Hi,
I am currently trying to write a ComputeShader for raytracing octrees, which uses some kind of per core buffer.
The buffer is only used to keep track of some data during this process.
uint index;
BufferData buffer[16];
The compute shader writes randomly to the buffer on the index and advances the index. The same goes for read, only that it subtracts the index. In theory it should behave like a stack.
This is what a simple write/read looks like
castStack[depth++] = data;
data = castStack[--depth];
But this gives me an error
Compilation failed for kernel 'CSMain' [0x80004005 - unknown error] 'internal error: compilation aborted unexpectedly
' at kernel CSMain
If any more information is required, or if I should post the whole program I can do that as well.
I tried to figure out where the problem lies (maybe its a GPU limitation for not being able to dynamically index the array) but google wont tell me a thing or at least I dont know what to look for, so I figured I would try my luck here.
Hi!
Please submit a bug report, we’ll take a look at what’s happening.
Dynamically indexing such kinds of arrays can be problematic in shaders.

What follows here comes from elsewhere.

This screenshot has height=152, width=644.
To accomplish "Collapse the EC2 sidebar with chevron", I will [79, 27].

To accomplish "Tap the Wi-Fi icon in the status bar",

In C++ and C# an array is ultimately a pointer to some memory, and indexing is just adding an offset to that pointer. But shaders don’t have that: all mutable variables are stored in registers. So the compiler actually implements such arrays as multiple variables, and any dynamic indexing is compiled into a bunch of conditional selectors for reads, and branches for writes. This can get very hairy very fast if you’re writing to a dynamic index inside a dynamic loop with your own dynamic branches on top. While the shader compiler shouldn’t crash, it’s not all that surprising it did.
You need to either rethink your algorithm to avoid writing to such arrays, or use a groupshared buffer for that. Groupshared buffers are a special feature only available to compute shaders, which is a dedicated fast memory which is shared by a compute shader group. All threads in a group can read and write to it, and see the data written by the other threads, which allow compute shaders to do things pixel shaders cannot.

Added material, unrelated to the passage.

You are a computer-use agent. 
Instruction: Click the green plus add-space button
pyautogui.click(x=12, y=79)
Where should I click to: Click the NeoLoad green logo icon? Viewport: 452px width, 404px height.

Just be aware that when using groupshared memory you need to use barriers to synchronize access to data written by a different thread, since the writing order is undefined and it’s not instantaneous.
In your case, if the stack is per thread, you could create a groupshared array that has the length set to (number of threads) * (stack size), then use the thread index as an offset into it so each thread has its own part of the array to use as their private stack.
2 Likes
So it turned out that it magically fixed itsself. I was just trying to get that to work by creating a new shader and pasting in every line by line to figure out which line was the problem. But turns out doing this fixed the problem and now it compiles perfectly.
I would have loved to submit a bug report, because this issue cost me around 2 days, which was especially frustrating when it turned out that it fixed itsself by adding another compute shader …
Really dont know what happened there…
Thanks anyways for the help.